---- EXTRACTED TEXT

I know, silly question.

Next was Senator John Cornyn, who was beamed in to appear on a screen in the front of the room. Though, like most politicians, he was very boring to listen to, he was also pro-blog and had the right ideas about not having blogs become regulated political speech.

The left-wing journalist Russ Baker was deeply disturbed at the Senator's egalitarianism. He asked a question which made what I find to be the most tiresome of old media's anti-blog arguments, but journalists have all this training and knowledge and special expertise so how can you compare them to just some guy with a computer and yadda yadda yadda. The Senator had a good reaction, he pointed to Stephen Glass and Jayson Blair and all the other debacles and how they seem to all come from people who've had all the special training so how can you posit a bright line distinction between journalist and joe schmoe?

The Political Panel

The political panel included John Podhoretz, Richard Fernandez of the blog "The Belmont Club", David Corn, Claudia Rosett, and Larry Kudlow as the moderator.

For most of the panel Fernandez closed his eyes and tilted his head back as if her were deep, deep in thought. On the few occasions in which he did speak he started using terminology from I'm not sure what discipline - software? engineering? - I'm not sure what, but I certainly didn't understand what he was trying to say. He doesn't know how to do panels.

David Corn makes a good point out the outset which is that blogs are mostly dependent upon the MSM to gather facts. I think OSM is supposed to get blogs more in the business of gathering facts themselves somehow, but nothing I saw yesterday indicated how that would happen. Corn's point doesn't really go far enough though. Blogs are actually dependent upon the MSM for the vast majority of their content period, as that content is mostly reaction to and criticism of the MSM. I even wonder if most of the bloggers in the room would actually like to see improvements by the MSM. What would there be left to talk about. Of course you could always talk about someone not reporting things your way and how that means they're "biased".

Fernandez manages to say one comprehensible thing here which is worth responding to. He says "blogging is the revenge of the guy with the day job." This is true if your day job is law professor, or software developer or think thank fellow or if you're some kind of consultant who works from home or something like that. Try blogging when you have a regular day job where you have to go to a cubicle and your boss is constantly hovering over you and internet is probably filtered or you're not allowed to use it at all.

J-Pod says that he has special qualifications and there's really no reason anyone should listen to him, but he's an MSM opinion leader and "there's a mystique to being an MSM opinion leader that isn't earned," whereas "in blogs the authority comes from the work.

--------
---- MATERIAL SHOWN

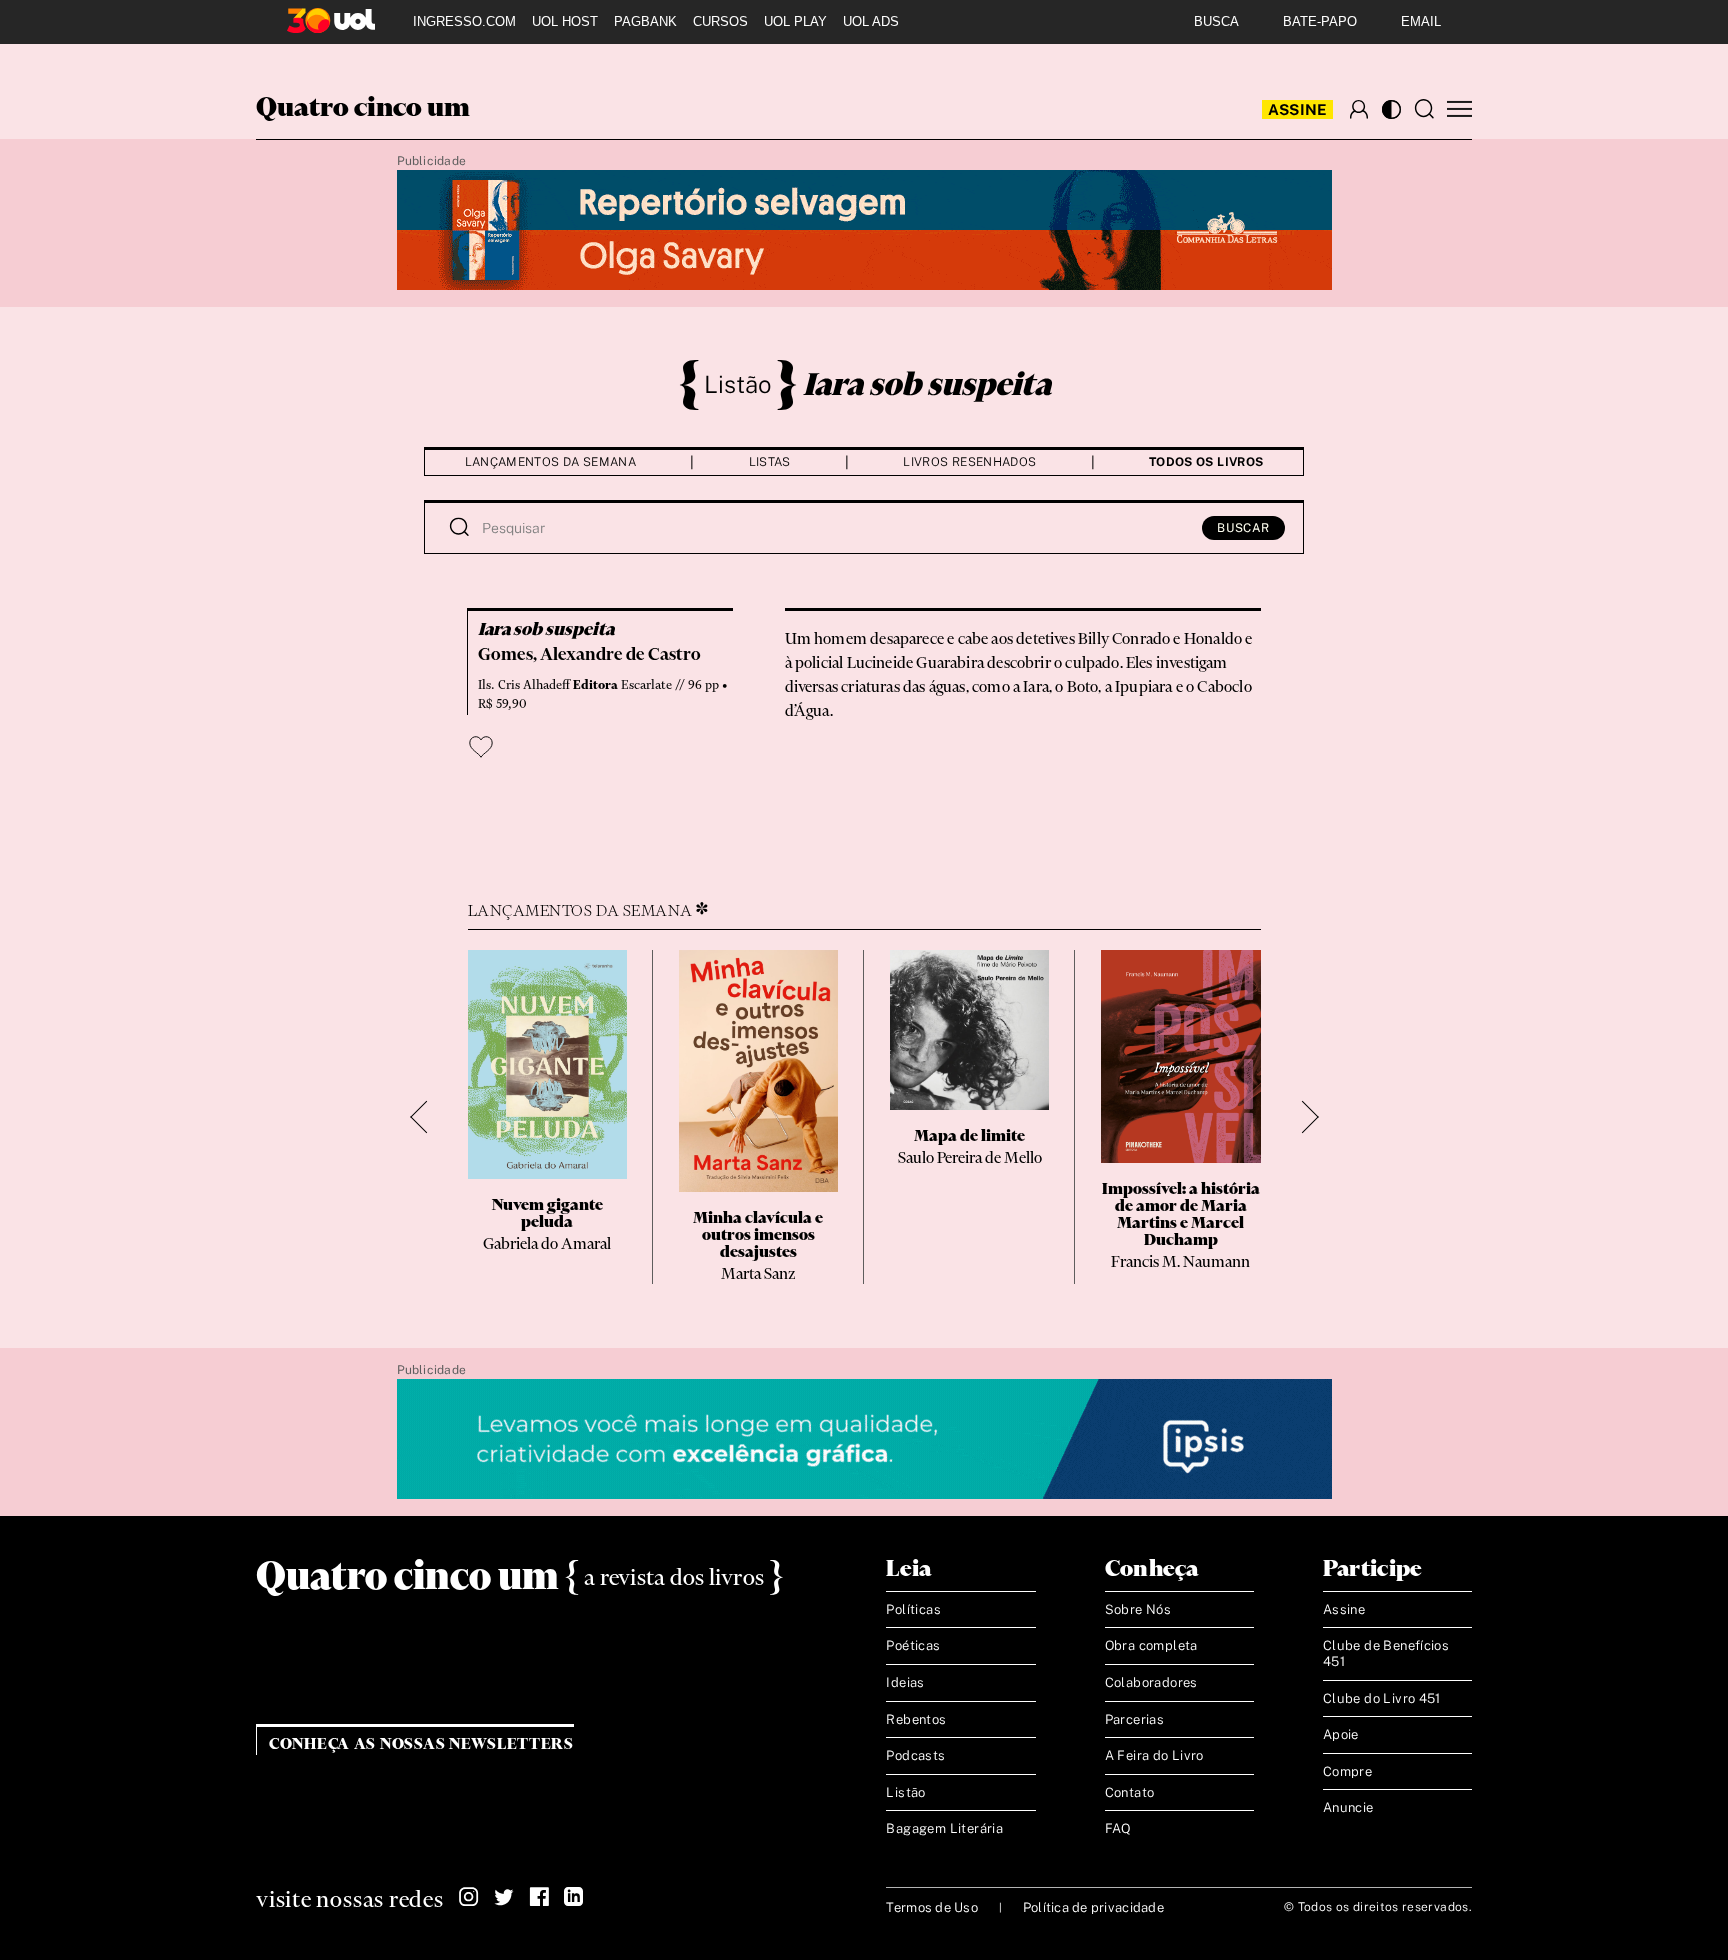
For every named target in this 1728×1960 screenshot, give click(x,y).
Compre (1347, 1771)
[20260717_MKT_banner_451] (864, 231)
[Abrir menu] (1459, 109)
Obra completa (1151, 1645)
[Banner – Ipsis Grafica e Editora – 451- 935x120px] (864, 1440)
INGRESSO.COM (464, 21)
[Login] (1359, 109)
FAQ (1118, 1828)
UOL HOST (565, 21)
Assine (1298, 109)
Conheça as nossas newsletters (421, 1744)
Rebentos (916, 1719)
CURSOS (720, 21)
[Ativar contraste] (1391, 109)
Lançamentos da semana (551, 462)
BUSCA (1216, 21)
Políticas (913, 1609)
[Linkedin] (574, 1897)
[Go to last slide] (426, 1117)
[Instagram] (469, 1897)
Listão (738, 384)
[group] (547, 1117)
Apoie (1341, 1734)
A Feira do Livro (1154, 1755)
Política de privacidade (1093, 1907)
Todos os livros (1206, 462)
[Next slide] (1302, 1117)
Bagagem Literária (944, 1828)
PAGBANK (645, 21)
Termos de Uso (931, 1907)
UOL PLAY (795, 21)
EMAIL (1421, 21)
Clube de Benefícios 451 (1386, 1653)
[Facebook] (539, 1897)
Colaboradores (1151, 1682)
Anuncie (1348, 1807)
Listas (770, 462)
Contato (1130, 1792)
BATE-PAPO (1320, 21)
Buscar (1243, 528)
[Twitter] (504, 1897)
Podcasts (915, 1755)
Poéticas (913, 1645)
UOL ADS (871, 21)
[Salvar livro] (481, 747)
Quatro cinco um (363, 109)
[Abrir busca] (1424, 109)
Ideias (905, 1682)
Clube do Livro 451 (1382, 1698)
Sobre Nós (1138, 1609)
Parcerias (1135, 1719)
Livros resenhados (969, 462)
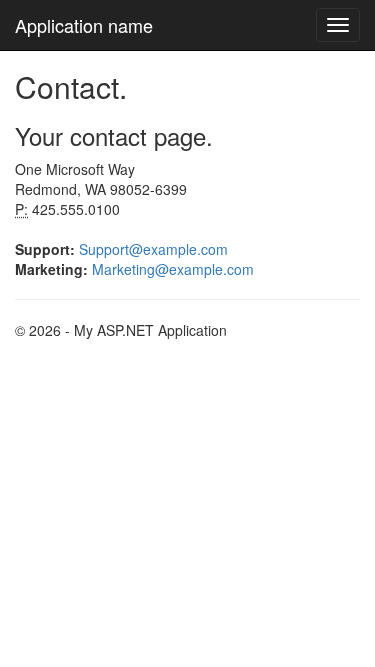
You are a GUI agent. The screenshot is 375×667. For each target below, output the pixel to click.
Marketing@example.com (173, 269)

--------

**WRITTEN TASK**
Answer these from the account of the blog panel session:
(a) Who served as moderator of the political panel?
(b) Which two people did Senator Cornyn name in his reply to Russ Baker?
(c) According to Fernandez, blogging is the revenge of whom?

**SOLUTION FOR THIS TASK**
(a) Larry Kudlow
(b) Stephen Glass and Jayson Blair
(c) The guy with the day job